### Dataset records
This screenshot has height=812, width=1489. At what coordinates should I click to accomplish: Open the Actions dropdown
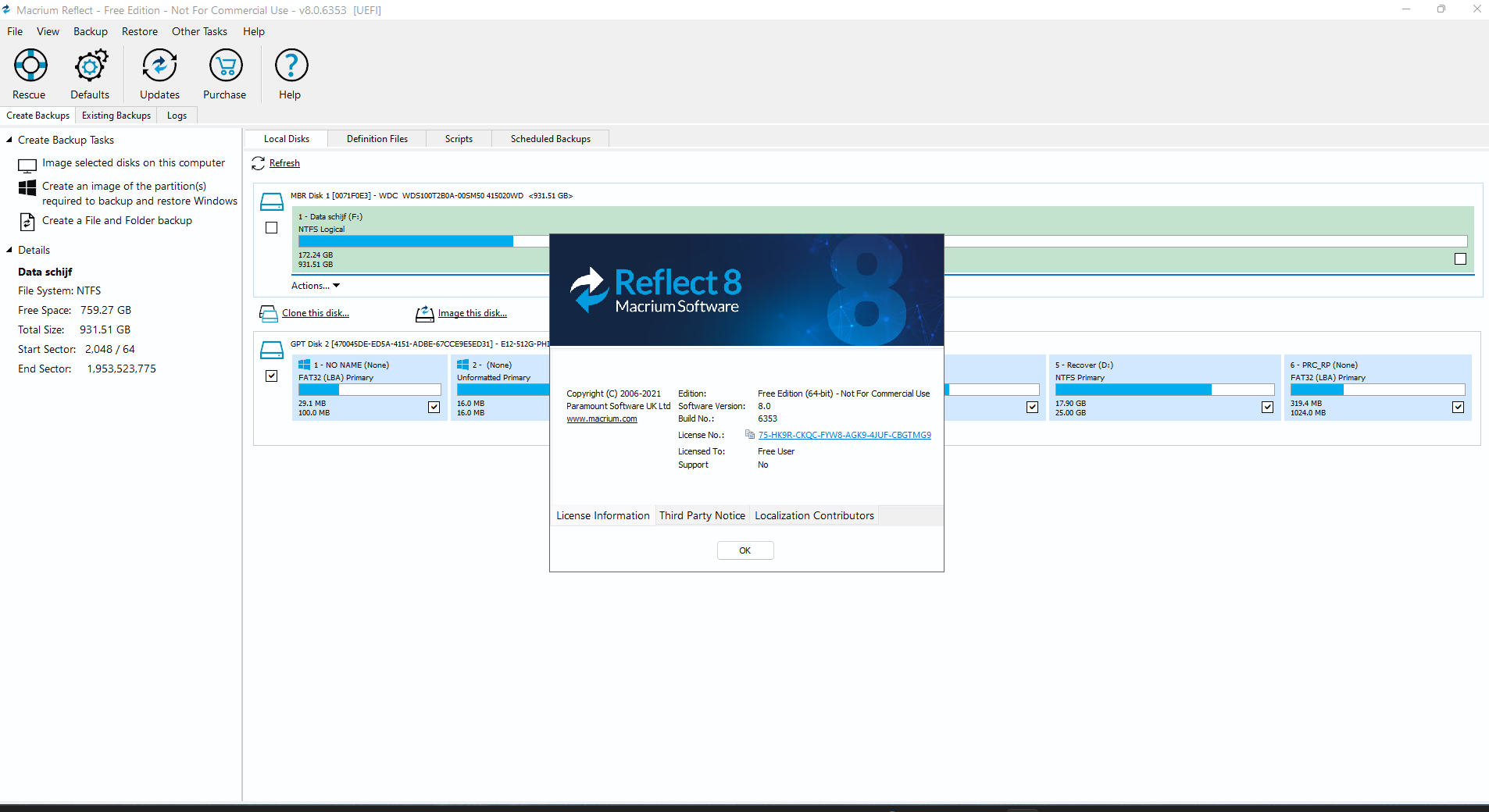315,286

* * *

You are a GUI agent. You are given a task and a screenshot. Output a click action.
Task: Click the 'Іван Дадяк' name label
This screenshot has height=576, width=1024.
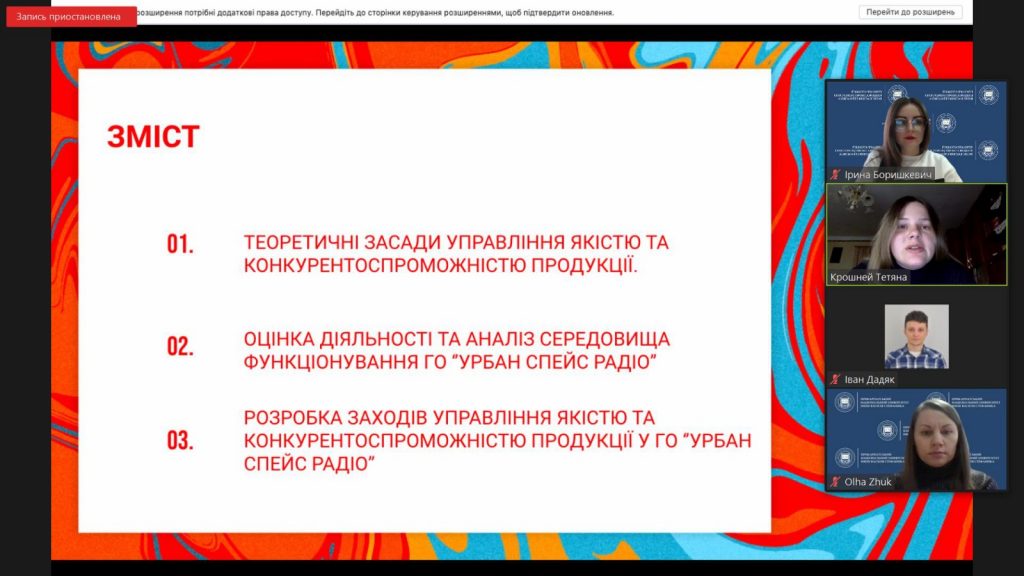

---

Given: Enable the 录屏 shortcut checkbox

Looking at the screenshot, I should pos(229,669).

### Directions for this task
Using the records above, restate word for word the lines from the one with "You are a GUI" through the one with "This screenshot has height=576, width=1024.", both included.

### Solution to this problem
You are a GUI agent. You are given a task and a screenshot. Output a click action.
Task: Click the 'Іван Дадяк' name label
This screenshot has height=576, width=1024.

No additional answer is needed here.